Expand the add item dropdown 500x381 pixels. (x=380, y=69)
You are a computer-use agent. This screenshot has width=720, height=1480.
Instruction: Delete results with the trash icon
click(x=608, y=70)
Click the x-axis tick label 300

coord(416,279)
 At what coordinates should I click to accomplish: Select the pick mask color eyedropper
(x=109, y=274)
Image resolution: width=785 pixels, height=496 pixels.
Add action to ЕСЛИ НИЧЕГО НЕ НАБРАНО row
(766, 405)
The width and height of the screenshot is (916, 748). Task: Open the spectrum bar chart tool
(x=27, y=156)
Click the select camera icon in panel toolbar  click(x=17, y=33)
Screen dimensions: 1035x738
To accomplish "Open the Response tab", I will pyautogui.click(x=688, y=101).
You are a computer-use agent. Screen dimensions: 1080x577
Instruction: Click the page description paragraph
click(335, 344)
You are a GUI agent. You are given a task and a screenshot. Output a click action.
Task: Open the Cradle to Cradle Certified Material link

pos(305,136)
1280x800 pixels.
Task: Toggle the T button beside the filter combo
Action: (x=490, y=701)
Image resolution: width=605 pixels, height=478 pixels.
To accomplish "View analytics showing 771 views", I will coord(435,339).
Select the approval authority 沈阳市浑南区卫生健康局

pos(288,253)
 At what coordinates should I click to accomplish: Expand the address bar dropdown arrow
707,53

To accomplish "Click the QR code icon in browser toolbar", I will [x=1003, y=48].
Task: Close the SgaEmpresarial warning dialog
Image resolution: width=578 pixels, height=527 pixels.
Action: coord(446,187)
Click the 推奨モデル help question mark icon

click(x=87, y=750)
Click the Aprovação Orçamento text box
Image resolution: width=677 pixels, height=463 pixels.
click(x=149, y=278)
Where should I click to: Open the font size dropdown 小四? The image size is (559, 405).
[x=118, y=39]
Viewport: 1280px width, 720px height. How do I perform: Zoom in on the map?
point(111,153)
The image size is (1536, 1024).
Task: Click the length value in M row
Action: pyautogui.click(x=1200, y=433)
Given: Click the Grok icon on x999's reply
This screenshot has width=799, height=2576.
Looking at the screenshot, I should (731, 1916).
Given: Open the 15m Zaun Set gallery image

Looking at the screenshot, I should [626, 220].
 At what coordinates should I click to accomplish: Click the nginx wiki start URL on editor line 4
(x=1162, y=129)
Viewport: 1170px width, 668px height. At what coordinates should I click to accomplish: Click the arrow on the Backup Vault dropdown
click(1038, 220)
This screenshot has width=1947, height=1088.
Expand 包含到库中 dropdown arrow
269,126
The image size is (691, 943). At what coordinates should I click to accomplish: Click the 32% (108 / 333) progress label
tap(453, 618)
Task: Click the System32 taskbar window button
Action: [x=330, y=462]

(Work instructions):
Look over the data above and show each line that contains "computer".

(Answer area):
You are a computer-use agent. This screenshot has width=720, height=1480.
You are a computer-use agent. Screen dimensions: 1080x577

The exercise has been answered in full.